**TASK BRIEF**
Each line of the records that holds the word "Switch" should be copied out.

============================================================

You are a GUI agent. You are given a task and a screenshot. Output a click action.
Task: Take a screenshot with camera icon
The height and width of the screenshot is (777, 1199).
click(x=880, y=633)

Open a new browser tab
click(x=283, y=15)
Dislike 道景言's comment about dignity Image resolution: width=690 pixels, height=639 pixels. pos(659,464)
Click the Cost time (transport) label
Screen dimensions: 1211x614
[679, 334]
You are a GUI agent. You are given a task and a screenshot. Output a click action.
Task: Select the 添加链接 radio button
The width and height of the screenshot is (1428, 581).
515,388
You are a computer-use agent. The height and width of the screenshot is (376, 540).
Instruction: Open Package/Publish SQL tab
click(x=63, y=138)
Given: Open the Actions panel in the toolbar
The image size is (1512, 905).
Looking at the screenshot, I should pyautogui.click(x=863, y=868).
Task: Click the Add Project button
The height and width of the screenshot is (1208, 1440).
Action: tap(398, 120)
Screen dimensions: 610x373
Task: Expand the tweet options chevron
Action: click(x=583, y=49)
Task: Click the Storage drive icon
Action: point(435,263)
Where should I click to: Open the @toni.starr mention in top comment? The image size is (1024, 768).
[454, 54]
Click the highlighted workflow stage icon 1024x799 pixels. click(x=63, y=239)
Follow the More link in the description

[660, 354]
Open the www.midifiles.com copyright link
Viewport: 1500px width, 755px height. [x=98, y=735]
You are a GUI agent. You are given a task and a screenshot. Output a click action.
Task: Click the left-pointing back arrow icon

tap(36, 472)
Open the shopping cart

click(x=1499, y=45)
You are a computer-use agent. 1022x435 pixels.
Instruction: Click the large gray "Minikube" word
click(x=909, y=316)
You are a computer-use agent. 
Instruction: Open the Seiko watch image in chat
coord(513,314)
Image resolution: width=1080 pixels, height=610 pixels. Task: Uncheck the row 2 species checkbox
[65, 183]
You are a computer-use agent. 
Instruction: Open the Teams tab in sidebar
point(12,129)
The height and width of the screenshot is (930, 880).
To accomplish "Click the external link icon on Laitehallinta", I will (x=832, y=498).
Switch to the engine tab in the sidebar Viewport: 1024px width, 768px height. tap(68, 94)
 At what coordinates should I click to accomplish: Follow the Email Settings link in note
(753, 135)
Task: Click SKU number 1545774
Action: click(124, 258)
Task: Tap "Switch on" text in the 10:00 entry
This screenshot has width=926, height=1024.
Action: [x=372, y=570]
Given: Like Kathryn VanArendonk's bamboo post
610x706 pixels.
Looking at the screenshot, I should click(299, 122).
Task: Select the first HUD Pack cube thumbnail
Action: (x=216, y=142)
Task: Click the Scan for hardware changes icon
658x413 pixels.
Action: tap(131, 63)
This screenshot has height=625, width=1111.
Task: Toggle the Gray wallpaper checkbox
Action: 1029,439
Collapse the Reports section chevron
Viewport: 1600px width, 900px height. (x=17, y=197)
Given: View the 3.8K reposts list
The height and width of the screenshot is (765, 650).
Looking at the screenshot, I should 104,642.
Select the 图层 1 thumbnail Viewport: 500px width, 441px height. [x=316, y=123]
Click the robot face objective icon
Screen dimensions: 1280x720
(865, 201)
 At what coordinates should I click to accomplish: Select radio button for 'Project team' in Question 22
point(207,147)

============================================================

**EXERCISE RESPONSE**
Switch to the engine tab in the sidebar Viewport: 1024px width, 768px height. tap(68, 94)
Task: Tap "Switch on" text in the 10:00 entry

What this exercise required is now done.